An ultrasound idea
New U.Va. surgery center combines two technologies
- October 28, 2009
A new technology that could revolutionize the way doctors treat a wide range of life-threatening illnesses has taken root at the University of Virginia Medical Center in Charlottesville.
The new Magnetic Resonance Guided Focus Ultrasound Surgery Center combines two technologies to create an approach that offers a less-invasive and more effective way to fight illnesses, including several kinds of cancer, epilepsy, strokes and Parkinson’s disease. It uses the pinpoint accuracy of magnetic resonance imaging to look inside the body and the power of multiple ultrasound waves to heat and destroy tissue. U.Va. neurosurgeon Dr. Neal Kassell, who has been leading the effort to put this technology into wider use, calls it “a game-changing technology that most people have not heard of. It’s the best-kept secret in medicine.”

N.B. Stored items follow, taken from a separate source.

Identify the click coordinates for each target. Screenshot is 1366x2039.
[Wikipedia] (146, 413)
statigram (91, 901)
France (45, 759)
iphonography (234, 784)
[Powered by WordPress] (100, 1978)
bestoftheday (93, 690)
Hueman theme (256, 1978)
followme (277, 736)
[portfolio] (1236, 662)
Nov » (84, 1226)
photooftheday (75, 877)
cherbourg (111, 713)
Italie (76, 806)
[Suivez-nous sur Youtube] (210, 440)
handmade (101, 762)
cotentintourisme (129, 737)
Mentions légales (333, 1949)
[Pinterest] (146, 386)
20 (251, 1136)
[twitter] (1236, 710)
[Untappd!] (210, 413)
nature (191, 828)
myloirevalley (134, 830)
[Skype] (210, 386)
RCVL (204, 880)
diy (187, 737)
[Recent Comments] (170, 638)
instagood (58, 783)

Kassell’s goal now is to expand its use. The center will be treating patients with uterine fibroids, the only application that has been approved by the Food and Drug Administration. Those treatments will be done on an outpatient basis with minimal side effects, he says. Kassell launched the Focused Ultrasound Surgery Foundation in 2006 to support use of the new therapy. So far, the foundation has raised about $27 million from private, corporate and other foundations, he says. The new ultrasound center cost nearly $9 million, and Kassell says the foundation contributed $3.1 million of that cost. The center also received a $4 million state grant.
Later this year and early next year the center hopes to conduct clinical trials — pending FDA approval —on the treatment of several other conditions, including bone cancer, brain tumors and prostate cancer. Other clinical trials will deal with breast cancer as well as liver and kidney tumors, he says.
Ultrasound therapy also can be used to deliver an accurate dose of medications. Physicians can inject chemotherapy or other drugs into a patient, and those drugs can remain inactive until they reach the treatment site and are then activated by ultrasound beams.
If this technology proves effective, then doctors in specialties that could benefit will need to be trained on when to use it in place of traditional therapies such as surgery. “The reaction among physicians is generally a lot more positive than you would anticipate, given that this is a disruptive technology,” Kassell says. “There are political and turf issues, but we’ve sort of dealt with it up front by insisting that this be a multidisciplinary effort. The people who are trained to do this are really a new generation of surgeons and therapists, who can come from any tradition so long as they are trained.”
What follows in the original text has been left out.